12 min read · 2026-04-29
The Beginner's Guide to Prompt Engineering
Prompt engineering without jargon: give the model a job, useful context, and a clear output target.
Prompt engineering is just clear delegation
At its simplest, prompt engineering means explaining a task well enough that an AI model can help. You do not need jargon to start. You need to say what you want, why it matters, what context to use, and what the answer should look like.
Think of the model as a capable assistant who has no memory of your project unless you provide it. The prompt is the handoff.
The five pieces of a beginner prompt
A beginner-friendly prompt has five pieces: role, task, context, constraints, and output format. Role: what kind of expertise should the model simulate? Task: what should it do? Context: what facts should it use? Constraints: what should it avoid? Format: how should it return the answer?
You can write those five pieces as a short paragraph or as bullets. Bullets are usually easier to debug.
Use bracketed variables
Bracketed variables make prompts reusable. Write [audience], [topic], [goal], [tone], [source material], or [format] wherever the user should fill in details. This turns one prompt into a template.
A reusable prompt is more valuable than a perfect one-off answer because you can improve it over time and use it across projects.
Ask for a draft and a critique
One beginner mistake is asking for a final answer immediately.
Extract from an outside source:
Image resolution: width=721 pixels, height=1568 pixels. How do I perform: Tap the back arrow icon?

For important work, ask for a draft plus a critique. The critique helps you see what the model thinks is weak, risky, unclear, or missing.
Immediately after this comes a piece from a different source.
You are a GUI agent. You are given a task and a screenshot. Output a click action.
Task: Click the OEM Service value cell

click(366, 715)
A useful ending is: After the draft, add a brief critique and list the top three improvements you would make if given more context.
Your first prompt library
Start with ten prompts you use weekly: summarize, rewrite, brainstorm, compare, plan, outline, draft, critique, simplify, and turn notes into action items. Add context and output formats to each one.
As you work, save the prompts that reliably help. That is how a personal prompt library becomes an operating system for thinking.